## Problem to work on
From the line containing "Open the mail" to the last line of the records below, repeat every line exactly and add nothing else.

## Data extracted from a collection
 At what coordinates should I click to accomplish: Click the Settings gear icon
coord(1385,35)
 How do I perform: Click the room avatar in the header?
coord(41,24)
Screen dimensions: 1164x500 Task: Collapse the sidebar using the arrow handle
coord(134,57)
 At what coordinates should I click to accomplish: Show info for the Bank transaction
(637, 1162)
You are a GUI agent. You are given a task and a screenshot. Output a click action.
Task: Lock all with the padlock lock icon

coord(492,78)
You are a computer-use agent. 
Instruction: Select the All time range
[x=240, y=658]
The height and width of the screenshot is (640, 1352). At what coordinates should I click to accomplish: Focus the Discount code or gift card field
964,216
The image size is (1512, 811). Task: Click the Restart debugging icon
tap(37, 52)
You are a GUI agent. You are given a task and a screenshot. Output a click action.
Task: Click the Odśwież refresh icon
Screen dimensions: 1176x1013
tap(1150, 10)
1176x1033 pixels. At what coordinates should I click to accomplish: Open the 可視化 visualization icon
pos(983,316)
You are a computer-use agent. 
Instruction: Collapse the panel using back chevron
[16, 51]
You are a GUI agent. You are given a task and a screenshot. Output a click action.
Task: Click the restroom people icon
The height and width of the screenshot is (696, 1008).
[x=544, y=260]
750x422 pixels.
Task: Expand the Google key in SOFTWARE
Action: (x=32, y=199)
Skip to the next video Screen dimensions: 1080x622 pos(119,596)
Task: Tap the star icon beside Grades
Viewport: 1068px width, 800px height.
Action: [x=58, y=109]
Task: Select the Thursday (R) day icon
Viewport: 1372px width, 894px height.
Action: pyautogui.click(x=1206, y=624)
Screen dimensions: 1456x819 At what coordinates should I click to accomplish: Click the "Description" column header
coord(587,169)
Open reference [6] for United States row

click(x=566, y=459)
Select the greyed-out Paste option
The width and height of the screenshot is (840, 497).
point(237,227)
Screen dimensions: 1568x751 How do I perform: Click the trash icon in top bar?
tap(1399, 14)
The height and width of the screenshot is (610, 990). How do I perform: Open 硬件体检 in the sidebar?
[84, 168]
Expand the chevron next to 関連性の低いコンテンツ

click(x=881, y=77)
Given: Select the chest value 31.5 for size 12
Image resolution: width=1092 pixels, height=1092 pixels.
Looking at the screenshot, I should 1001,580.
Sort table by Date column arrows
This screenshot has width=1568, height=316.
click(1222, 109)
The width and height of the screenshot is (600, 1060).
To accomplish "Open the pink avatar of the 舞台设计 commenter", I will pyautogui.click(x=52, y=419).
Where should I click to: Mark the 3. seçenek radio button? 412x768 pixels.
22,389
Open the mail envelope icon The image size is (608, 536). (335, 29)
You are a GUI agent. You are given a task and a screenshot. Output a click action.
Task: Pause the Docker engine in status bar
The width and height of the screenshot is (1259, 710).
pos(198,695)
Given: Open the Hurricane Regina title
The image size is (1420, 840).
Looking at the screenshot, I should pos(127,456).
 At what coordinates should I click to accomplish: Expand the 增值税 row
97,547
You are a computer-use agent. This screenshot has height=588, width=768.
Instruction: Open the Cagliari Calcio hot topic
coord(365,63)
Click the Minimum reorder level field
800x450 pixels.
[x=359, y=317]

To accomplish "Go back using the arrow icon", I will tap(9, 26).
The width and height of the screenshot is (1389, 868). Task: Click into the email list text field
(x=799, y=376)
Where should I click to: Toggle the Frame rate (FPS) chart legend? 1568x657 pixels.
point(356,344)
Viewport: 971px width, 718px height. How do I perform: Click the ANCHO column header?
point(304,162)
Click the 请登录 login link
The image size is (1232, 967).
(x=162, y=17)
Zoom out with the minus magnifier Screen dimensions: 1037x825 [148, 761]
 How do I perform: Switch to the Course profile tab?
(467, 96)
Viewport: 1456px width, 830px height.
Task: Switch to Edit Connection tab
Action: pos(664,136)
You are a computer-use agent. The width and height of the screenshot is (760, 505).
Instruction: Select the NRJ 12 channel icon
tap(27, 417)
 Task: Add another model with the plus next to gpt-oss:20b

## Exercise answer
Open the mail envelope icon The image size is (608, 536). (335, 29)
You are a GUI agent. You are given a task and a screenshot. Output a click action.
Task: Pause the Docker engine in status bar
The width and height of the screenshot is (1259, 710).
pos(198,695)
Given: Open the Hurricane Regina title
The image size is (1420, 840).
Looking at the screenshot, I should pos(127,456).
 At what coordinates should I click to accomplish: Expand the 增值税 row
97,547
You are a computer-use agent. This screenshot has height=588, width=768.
Instruction: Open the Cagliari Calcio hot topic
coord(365,63)
Click the Minimum reorder level field
800x450 pixels.
[x=359, y=317]

To accomplish "Go back using the arrow icon", I will tap(9, 26).
The width and height of the screenshot is (1389, 868). Task: Click into the email list text field
(x=799, y=376)
Where should I click to: Toggle the Frame rate (FPS) chart legend? 1568x657 pixels.
point(356,344)
Viewport: 971px width, 718px height. How do I perform: Click the ANCHO column header?
point(304,162)
Click the 请登录 login link
The image size is (1232, 967).
(x=162, y=17)
Zoom out with the minus magnifier Screen dimensions: 1037x825 [148, 761]
 How do I perform: Switch to the Course profile tab?
(467, 96)
Viewport: 1456px width, 830px height.
Task: Switch to Edit Connection tab
Action: pos(664,136)
You are a computer-use agent. The width and height of the screenshot is (760, 505).
Instruction: Select the NRJ 12 channel icon
tap(27, 417)
 Task: Add another model with the plus next to gpt-oss:20b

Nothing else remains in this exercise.